For thirteen years, Nevia has wandered and searched, trading much of his life away for a desire, for a dream. He has been searching for the old man, sometimes known as the Godking. Mentioned only in folklore and legends, this individual is said to have the ability to change a man's fate. Through this search, Nevia has lived at best like a wanderer and at worst like a homeless vagrant. Recently, he has found himself staying in a new town and gravitating toward a barmaid called Linne. He's begun to wonder if he might be happy with her. But it's at this turning point where he would give up his search for Linne that he finally meets the mysterious old man and everything changes...

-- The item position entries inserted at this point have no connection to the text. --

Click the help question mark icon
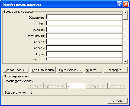 (119, 4)
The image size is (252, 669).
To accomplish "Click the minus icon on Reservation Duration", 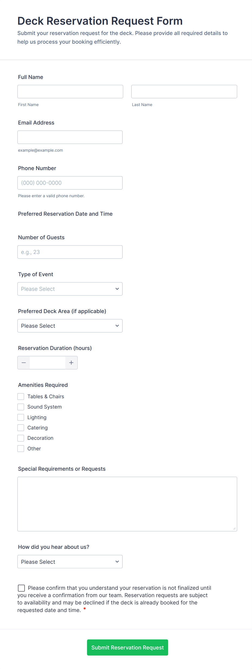I will click(24, 363).
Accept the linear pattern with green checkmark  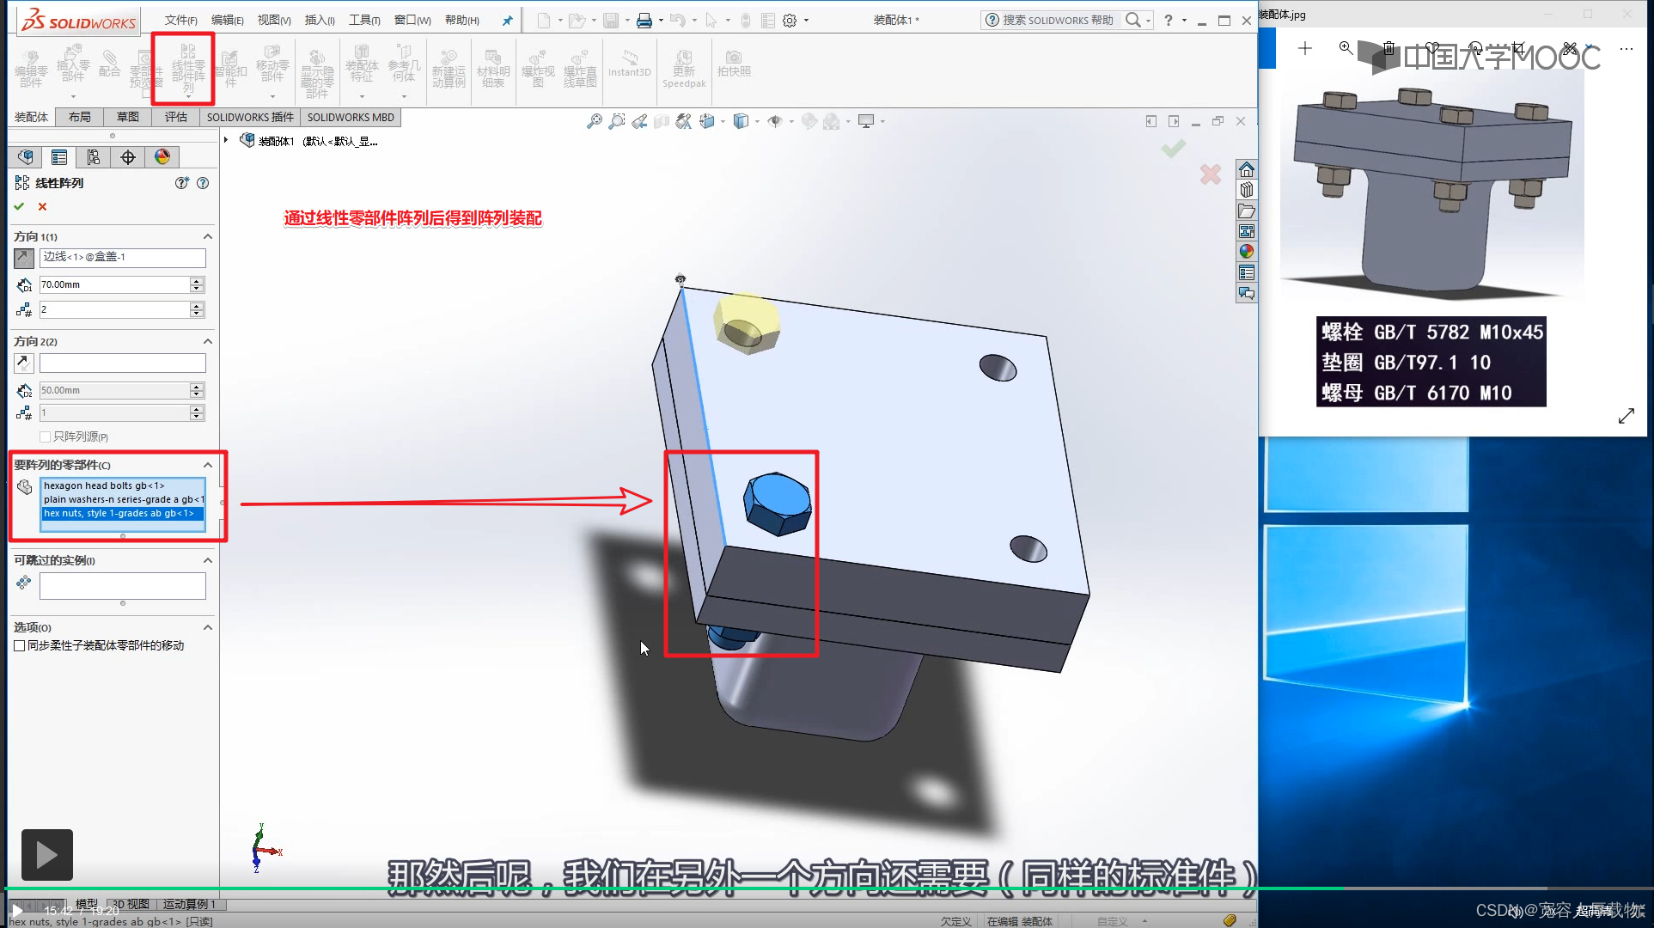[19, 207]
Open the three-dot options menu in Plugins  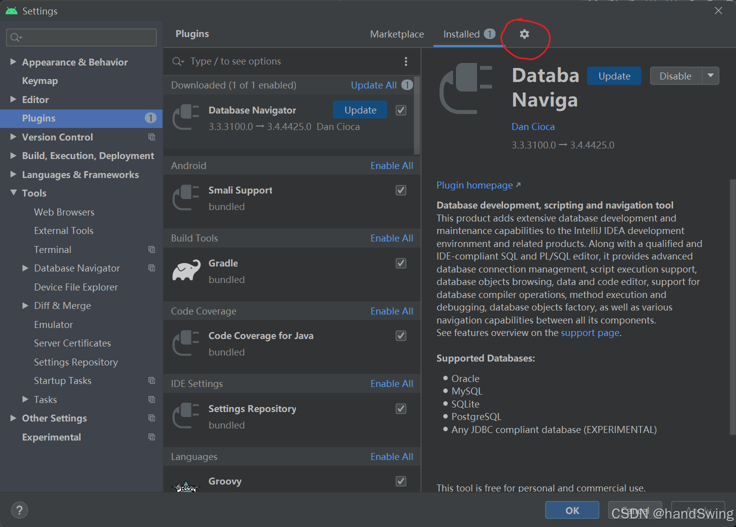coord(406,61)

Legends of Rhine: The Godking by James Calderon is a fantasy novella, but at times it reads much more than that. In addition to a fantasy world of daggers and inns, there is the fiery hope and despair of Nevia's narration and the darkness of the dealings with the old man. Taken out of context of fantasy, this is a story more like something out of Stephen King's repertoire, a tale about men and their choices, the cruel manipulations of darkness, and the undeniable consequences of all choices. Even if you are not usually a fantasy fan, there's a story worth reading here.
Though it is worth your time, Legends of Rhine: The Godking is not without flaws. The first is the formatting. Paragraph indentations are not consistent - sometimes there are a few spaces, sometimes a few more, sometimes half the line, sometimes not at all. In a few cases this appears to be for emphasis, but in many others it seems to serve no purpose and is distraction. Luckily, this does not impede your ability to read the story in any way and I expect will be fixed in a future edition.
My second criticism is the best kind: I wanted more of Nevia's story. The conflict of Nevia is told in confession and dreams. Sometimes these flashbacks start in the middle of action and don't explain much of the intervening time since the last point in the story. The dreams and confessions are interlaced through the story of a scholar J.T. and a young boy who have connections with Nevia. Though significant, these sections aren't as fascinating as Nevia's story and I wanted them to go quicker so I could get back to Nevia. I would love to have seen the Nevia story expanded with more details, more of his narrative.
To conclude, Legends of Rhine: The Godking is a worthwhile read despite minor issues. Nevia's narrative is strong and the story provocative. There is darkness behind the scenes which is intriguing and the mysterious villain is never oversold, remaining mysterious down until the last page. I recommend Legend of Rhine: The Godking for anyone looking for a quick read about the question of choice and the lure of darkness.